Step 2: Find the best lender
A lot of the agreements and requirements for this type of loan depend on the lender. There are many different lenders you can choose from, so take the time to research construction loan rates and shop around.
Step 3: Gather all of the necessary documents
Typically, you need documents that prove your identity, your most recent pay stubs, proof of income, tax returns, bank statements, current rent or mortgage payments, and a source for the down payment.
Step 4: Receive pre-approval before buying
If it is possible in your situation, attempt to get credit and income pre-approval with your lender before investing in the project.
Step 5: Create a timetable and budget
To finish all of the details of a construction loan, you need to make a timetable for installments or the projected end date of the build. Having a budget will help you ensure your loan matches your needs for the project.
Step 6: Secure the contract
Once you have all of the work done on your side, and you have supplied your lender with the required documents and information, move toward finalization. This process will involve signing the construction contract and loan agreement.
Construction loans pros and cons
- Conversion to a permanent loan: This option gives you the ability to secure the money when you need it, but then, at the project’s fulfillment, add it to a mortgage or create a mortgage-like loan instead of paying it back immediately.
- Interest-only payment option: If you qualify for this option, it keeps the building period very inexpensive.
- Scrutiny means preparedness: Although the level of scrutiny the lender performs may seem stressful, it ends up helping you. By being prepared, you end up with fewer unfortunate budget surprises and more control over the project.
- Freedom of choice: Speaking of control over the project, securing a construction loan means that you also receive the freedom to choose your builder and have your home built exactly as you envision instead of purchasing one that’s already built.
- Difficult to qualify: Due to the asset being a future projection instead of one that’s presently measurable, qualification requirements for these loans are very strict.

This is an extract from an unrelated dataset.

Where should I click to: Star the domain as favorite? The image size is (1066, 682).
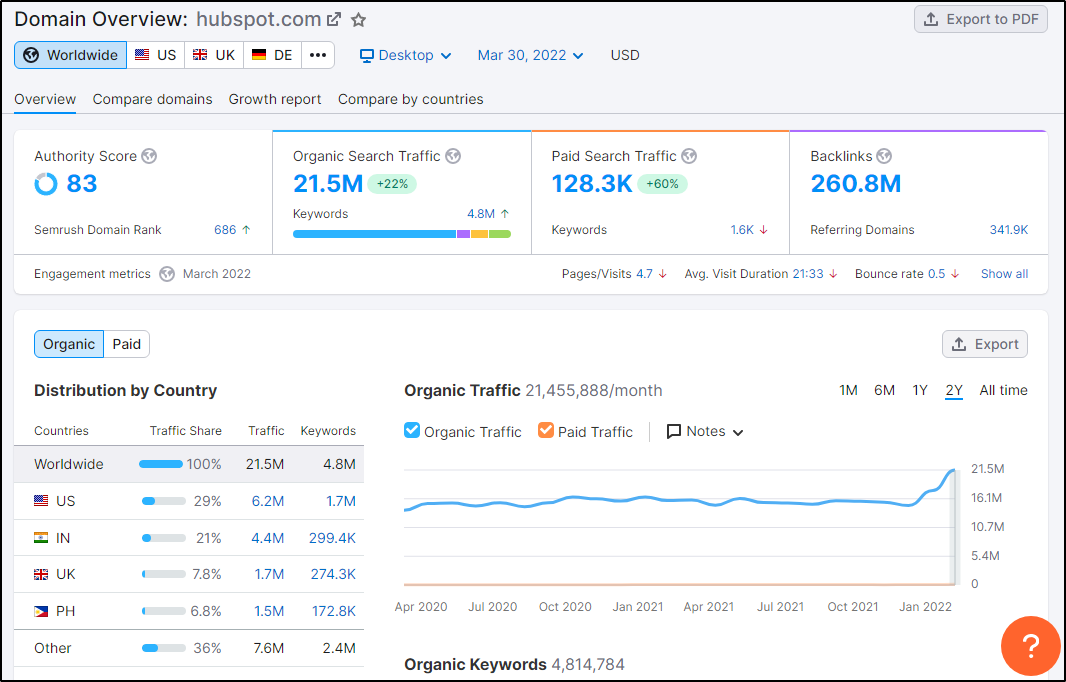359,20
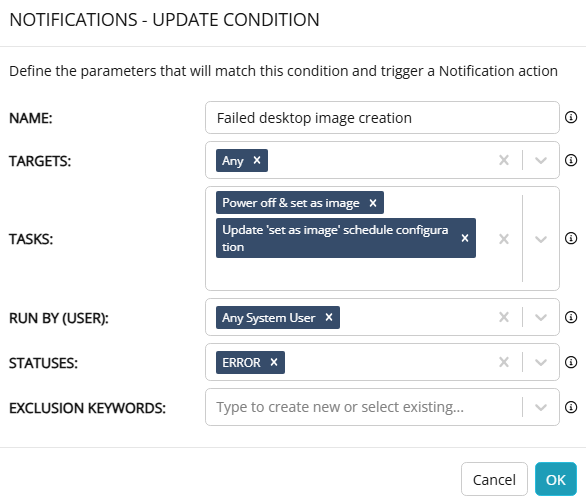Expand the Exclusion Keywords dropdown chevron
Viewport: 586px width, 503px height.
coord(541,407)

Without good credit and a low debt-to-income ratio, it will be challenging to qualify.
- Monthly payments are high: Even though interest-only payments feel great during the build, afterward, they tend to mean an increase in your monthly payments.
- Interest rates are high: Construction loans usually have variable interest rates, which can mean a wide range of possible increases and decreases from the initial rate.

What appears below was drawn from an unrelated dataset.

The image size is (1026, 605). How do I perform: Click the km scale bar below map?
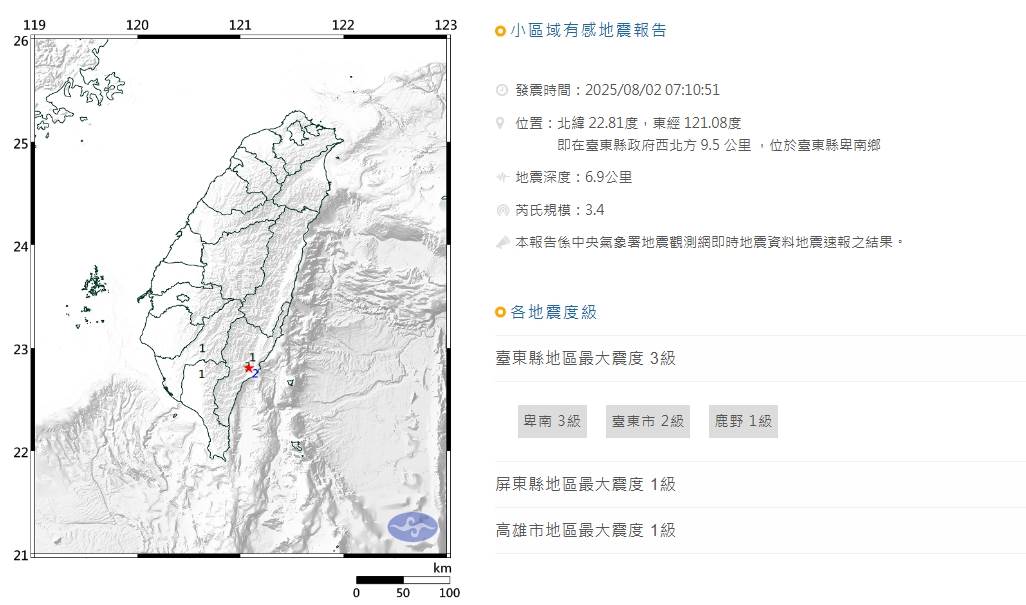[402, 579]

- Is high-risk: A construction-only loan is especially risky since you need to pay the loan in full at the end of the project. Be sure that you have the funds to do this if you choose to go this route.
Frequently asked questions
Do you have to have a down payment for a construction loan?
Yes. Typically lenders require a higher down payment for more expensive builds, up to a 20% down payment on the overall total of the loan.
Is it hard to get a construction loan?
A construction loan is more difficult to qualify for than most loans since it is riskier for the lender. You need to have a high credit score and a low debt-to-income ratio.
What banks do construction loans?
When looking for a construction loan, start by looking into those offered by local credit unions or regional banks. Larger lenders include First National Bank, U.S. Bank, and Wells Fargo, to name a few.
What is the average interest rate on a construction loan?
Construction loans are typically offered with variable interest rates. These vary greatly based on the amount of the loan, and you can calculate it before securing the loan to get an idea of what it may be for you.